*** INFORMATION SHOWN ***

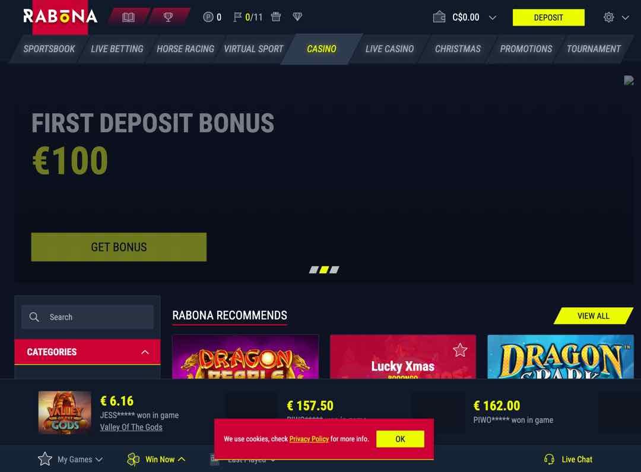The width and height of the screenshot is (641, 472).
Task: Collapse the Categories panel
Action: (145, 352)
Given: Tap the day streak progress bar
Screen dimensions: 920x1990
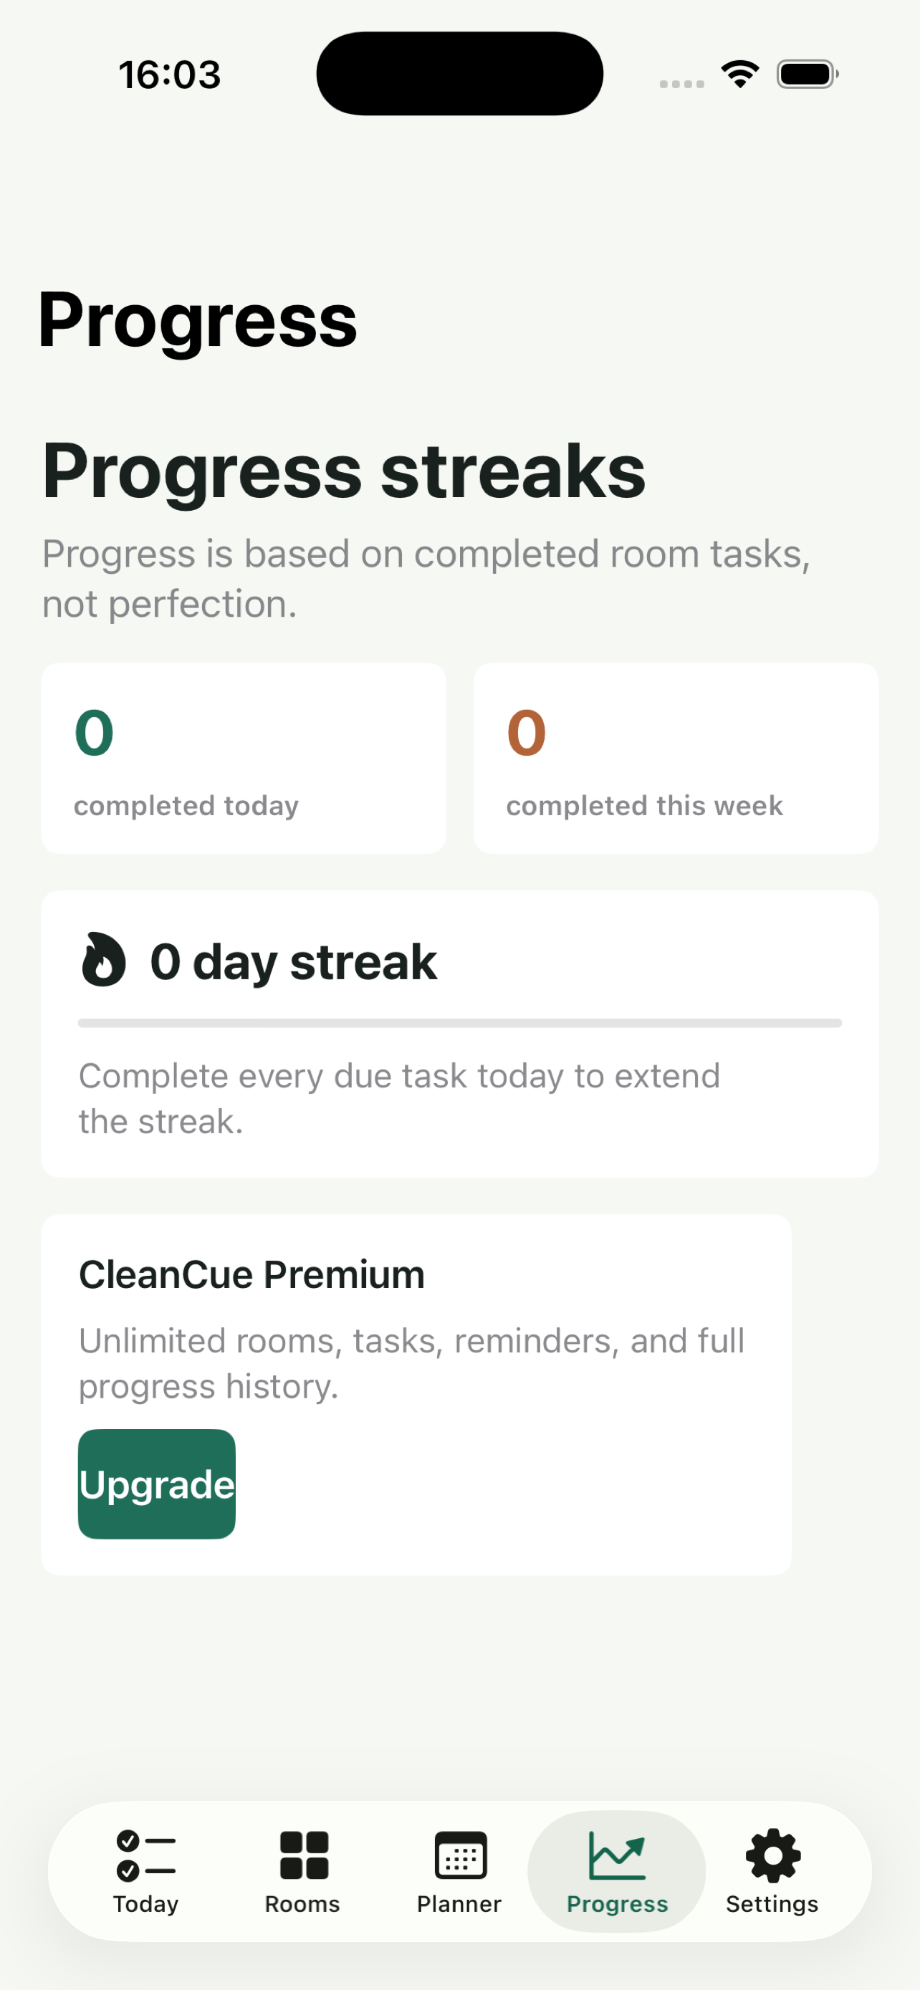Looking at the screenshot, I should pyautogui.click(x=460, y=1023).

*** End of INFORMATION SHOWN ***

[ASSIGNMENT]: Please retype, exactly and with the pictures left out, the lines from the line containing "Given: Tap the day streak progress bar" through the last line of the records above.

[EXERCISE RESULT]:
Given: Tap the day streak progress bar
Screen dimensions: 920x1990
Looking at the screenshot, I should pyautogui.click(x=460, y=1023).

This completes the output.